## SOURCE EXTRACT:
>> begin

The broadband spectral emissions in visible range of 400–760 nm are known to be associated with deep-level emissions (DLEs) caused by the recombination of photo-excited carriers from various categories of intrinsic defects in the crystals. The exact location of these defects and the theoretical judgment of their nature have been still controversial and did not come to a final conclusion [38,39]; however, it will be unavoidable to have various types of intrinsic defects in the ZnO nano-crystals grown as in this work which were synthesized by a solution method at low temperature. Many different residual organic constituents present in growth solution can be incorporated into the growing NR crystals, and they can lead to deep-level defects. These defects cannot be readily eradicated or avoided due to a low processing temperature. TM-doping in ZnO NR crystals can thus be an effective technique to limit the defect related emissions as claimed by earlier studies [24,40]. As illustrated in Figure 4a, the visible emission intensity associated with deep-level defects was highly suppressed by ~1/2 when doped by Co-plus-Ni compared to the emission of undoped NRs.

>> end

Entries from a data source
>> begin

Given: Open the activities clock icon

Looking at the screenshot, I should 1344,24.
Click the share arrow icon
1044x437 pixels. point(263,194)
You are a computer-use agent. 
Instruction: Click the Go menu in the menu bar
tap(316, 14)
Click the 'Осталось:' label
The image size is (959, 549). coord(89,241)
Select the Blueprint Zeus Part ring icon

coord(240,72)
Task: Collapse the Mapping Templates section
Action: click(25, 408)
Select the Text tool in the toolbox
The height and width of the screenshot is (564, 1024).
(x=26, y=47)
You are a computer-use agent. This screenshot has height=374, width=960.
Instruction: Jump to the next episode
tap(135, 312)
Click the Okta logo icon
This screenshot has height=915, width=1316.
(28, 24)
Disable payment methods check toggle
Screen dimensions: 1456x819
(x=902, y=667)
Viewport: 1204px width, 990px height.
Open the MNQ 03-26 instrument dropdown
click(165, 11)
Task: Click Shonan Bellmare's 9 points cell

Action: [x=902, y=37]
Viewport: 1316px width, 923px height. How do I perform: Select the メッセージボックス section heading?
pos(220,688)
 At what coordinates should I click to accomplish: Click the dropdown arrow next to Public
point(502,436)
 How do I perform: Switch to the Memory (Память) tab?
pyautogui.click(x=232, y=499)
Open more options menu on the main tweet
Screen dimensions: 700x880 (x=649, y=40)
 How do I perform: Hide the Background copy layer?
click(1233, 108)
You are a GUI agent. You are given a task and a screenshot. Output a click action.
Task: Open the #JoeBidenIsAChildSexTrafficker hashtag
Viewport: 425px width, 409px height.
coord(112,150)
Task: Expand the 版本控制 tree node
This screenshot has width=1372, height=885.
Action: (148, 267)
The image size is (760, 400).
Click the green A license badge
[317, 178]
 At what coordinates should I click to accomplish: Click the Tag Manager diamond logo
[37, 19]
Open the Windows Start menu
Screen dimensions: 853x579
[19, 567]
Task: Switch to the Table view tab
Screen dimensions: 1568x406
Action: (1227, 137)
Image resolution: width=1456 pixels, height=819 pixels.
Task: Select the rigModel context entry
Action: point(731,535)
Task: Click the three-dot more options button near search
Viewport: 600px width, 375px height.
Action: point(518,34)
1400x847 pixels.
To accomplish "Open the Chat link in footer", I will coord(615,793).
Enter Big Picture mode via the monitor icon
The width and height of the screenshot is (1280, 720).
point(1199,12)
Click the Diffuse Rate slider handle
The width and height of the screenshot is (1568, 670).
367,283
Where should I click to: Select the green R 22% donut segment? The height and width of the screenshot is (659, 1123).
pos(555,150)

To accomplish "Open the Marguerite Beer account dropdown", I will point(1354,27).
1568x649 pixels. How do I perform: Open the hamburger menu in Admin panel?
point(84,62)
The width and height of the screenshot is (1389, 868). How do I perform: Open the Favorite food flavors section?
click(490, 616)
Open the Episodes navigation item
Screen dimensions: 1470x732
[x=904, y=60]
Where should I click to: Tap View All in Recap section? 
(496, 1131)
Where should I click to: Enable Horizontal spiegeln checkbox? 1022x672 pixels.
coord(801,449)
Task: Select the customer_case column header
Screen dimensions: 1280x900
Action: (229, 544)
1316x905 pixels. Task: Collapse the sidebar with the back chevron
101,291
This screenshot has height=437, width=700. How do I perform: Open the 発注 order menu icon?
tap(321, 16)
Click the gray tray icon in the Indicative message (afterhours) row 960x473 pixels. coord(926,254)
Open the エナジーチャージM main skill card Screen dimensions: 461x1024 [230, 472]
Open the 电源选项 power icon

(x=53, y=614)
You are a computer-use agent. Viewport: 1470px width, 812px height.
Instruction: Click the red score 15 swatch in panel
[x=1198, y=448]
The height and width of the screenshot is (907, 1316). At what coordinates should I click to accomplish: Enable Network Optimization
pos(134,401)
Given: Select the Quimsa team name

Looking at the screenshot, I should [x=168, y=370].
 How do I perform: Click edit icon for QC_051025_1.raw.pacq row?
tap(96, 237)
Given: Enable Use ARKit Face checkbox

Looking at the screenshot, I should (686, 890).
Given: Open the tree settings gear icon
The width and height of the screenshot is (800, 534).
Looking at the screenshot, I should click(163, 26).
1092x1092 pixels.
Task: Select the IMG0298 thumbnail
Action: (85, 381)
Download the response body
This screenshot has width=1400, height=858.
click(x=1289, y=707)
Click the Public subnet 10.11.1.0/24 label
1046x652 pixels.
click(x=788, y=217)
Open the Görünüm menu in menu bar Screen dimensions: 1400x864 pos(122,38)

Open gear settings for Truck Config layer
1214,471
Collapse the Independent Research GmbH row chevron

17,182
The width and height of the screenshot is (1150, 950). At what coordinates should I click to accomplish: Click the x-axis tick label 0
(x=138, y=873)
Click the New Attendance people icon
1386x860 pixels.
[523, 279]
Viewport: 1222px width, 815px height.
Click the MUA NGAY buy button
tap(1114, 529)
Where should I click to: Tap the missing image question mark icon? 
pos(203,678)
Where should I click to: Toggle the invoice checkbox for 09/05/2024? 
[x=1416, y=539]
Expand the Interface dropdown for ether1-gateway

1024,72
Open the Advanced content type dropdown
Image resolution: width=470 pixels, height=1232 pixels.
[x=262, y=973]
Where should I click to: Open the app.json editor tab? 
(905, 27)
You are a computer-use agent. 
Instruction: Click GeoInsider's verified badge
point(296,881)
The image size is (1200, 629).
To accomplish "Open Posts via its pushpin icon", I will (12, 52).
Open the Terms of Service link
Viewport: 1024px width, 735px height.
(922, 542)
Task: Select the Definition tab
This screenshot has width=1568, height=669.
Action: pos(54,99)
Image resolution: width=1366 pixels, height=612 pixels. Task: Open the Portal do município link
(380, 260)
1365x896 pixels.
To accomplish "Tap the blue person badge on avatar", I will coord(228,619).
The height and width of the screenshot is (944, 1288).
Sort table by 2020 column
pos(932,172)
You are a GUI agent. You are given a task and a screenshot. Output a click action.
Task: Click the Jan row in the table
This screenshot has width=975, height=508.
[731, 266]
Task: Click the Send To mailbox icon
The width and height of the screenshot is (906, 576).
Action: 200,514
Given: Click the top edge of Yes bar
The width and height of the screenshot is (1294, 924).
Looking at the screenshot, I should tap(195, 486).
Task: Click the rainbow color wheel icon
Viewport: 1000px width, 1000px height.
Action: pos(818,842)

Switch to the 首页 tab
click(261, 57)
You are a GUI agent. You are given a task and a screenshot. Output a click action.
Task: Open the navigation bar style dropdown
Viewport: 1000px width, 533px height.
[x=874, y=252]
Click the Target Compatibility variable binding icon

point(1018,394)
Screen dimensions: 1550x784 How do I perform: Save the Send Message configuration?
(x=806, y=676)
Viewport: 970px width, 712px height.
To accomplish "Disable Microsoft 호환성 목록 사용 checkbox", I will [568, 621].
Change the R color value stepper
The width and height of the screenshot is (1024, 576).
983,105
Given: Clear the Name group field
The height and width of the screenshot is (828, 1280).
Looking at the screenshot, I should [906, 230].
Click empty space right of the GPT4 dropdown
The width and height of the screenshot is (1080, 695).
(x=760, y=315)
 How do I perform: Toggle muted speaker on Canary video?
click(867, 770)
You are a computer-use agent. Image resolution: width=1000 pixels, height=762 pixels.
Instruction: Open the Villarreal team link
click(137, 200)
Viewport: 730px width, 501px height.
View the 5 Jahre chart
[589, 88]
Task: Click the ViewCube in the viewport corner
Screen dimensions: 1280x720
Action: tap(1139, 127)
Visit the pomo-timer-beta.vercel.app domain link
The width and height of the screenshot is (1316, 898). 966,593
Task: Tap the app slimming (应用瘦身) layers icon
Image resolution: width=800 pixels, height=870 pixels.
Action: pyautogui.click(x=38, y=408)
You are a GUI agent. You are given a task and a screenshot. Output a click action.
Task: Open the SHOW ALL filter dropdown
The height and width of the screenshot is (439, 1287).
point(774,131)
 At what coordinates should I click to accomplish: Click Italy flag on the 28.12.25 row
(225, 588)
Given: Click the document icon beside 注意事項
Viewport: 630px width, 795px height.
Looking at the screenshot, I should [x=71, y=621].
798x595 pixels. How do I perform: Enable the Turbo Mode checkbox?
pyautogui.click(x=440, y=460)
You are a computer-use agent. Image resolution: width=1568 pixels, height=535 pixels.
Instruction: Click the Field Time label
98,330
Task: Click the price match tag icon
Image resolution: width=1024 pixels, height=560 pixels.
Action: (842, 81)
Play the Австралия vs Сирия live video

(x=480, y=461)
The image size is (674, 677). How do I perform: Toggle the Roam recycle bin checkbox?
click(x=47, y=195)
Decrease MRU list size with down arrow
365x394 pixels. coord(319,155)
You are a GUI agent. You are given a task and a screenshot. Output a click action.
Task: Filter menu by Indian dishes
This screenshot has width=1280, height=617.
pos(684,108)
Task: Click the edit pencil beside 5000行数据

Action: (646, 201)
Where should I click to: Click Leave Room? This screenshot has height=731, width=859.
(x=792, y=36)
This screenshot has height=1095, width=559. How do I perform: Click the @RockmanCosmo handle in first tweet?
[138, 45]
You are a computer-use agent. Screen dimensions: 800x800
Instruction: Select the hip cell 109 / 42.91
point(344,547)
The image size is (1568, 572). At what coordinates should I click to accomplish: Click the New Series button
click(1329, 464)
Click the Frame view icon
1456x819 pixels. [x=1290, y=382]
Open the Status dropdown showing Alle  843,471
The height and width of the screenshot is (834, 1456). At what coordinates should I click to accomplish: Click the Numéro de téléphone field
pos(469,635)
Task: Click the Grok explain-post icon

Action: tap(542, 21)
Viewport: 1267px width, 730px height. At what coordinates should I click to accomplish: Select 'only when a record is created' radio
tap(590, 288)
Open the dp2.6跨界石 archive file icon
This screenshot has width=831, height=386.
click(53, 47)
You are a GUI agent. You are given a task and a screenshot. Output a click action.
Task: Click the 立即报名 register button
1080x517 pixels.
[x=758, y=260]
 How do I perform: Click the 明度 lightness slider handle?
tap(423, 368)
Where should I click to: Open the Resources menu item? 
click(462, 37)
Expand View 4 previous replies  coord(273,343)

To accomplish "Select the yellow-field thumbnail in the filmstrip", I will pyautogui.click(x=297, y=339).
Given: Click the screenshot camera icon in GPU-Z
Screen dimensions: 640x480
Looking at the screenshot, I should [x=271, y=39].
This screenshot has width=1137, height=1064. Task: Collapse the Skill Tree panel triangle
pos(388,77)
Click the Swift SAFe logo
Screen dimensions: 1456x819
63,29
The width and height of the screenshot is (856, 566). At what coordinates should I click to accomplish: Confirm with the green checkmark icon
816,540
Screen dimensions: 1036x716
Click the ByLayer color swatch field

>> end

## CHALLENGES:
a. In the ZnO emission passage, by roughly how much did Co-plus-Ni doping reduce the visible deep-level emission intensity compared with undoped nanorods?
b. For each statement, say whether it agrees with the ZnO emission passage, and quote the words that decide it: (i) The ZnO nanocrystals in this work were made by a solution method at low temperature. (ii) The nature of the intrinsic defects has been settled conclusively. (iii) The deep-level defects can be easily removed because of the low processing temperature.
c. Resume the ZnO emission passage after its last sentence.

## OUTPUTS FOR THE TASKS:
a. It reduced it by about one half (~1/2).

b.
(i) Yes: "which were synthesized by a solution method at low temperature"
(ii) No: "have been still controversial and did not come to a final conclusion"
(iii) No: "These defects cannot be readily eradicated or avoided due to a low processing temperature."

c.
A more comprehensive analysis using the Gaussian deconvolution technique was carried out on the visible emissions extracted from PL spectra to investigate the difference in origin of DLE for the samples upon doping condition. As depicted in Figure 4a, the ZnO NRs exhibited three distinctive patterns of DLEs centered at 550 nm (green emission at ~2.25 eV), 580 nm (yellow emission at ~2.14 eV), and 640 nm (red emission at ~1.94 eV). The exact nature of the green emission pattern has been the subject of the most debate depending on crystal synthesis method. Oxygen vacancies have been suggested by many investigations, but zinc vacancies, zinc interstitials, oxygen interstitials, and other extrinsic deep levels including Cu also have been proposed to be the single source of this emission [11,27,41]. The yellow emissions were observed in ZnO NRs grown by a chemical method at low temperature and known to be associated with the presence of hydroxyl group formed in aqueous solution. It was demonstrated that this emission can be replaced by the green or red ones by post-growth annealing [11,41]. The origin of red emissions is also still uncertain in many aspects, but it has been proposed that it is caused by the transitions associated with zinc vacancy complexes. Oxygen and Zn interstitial are also reported as the primary origin of red emissions [27,42,43].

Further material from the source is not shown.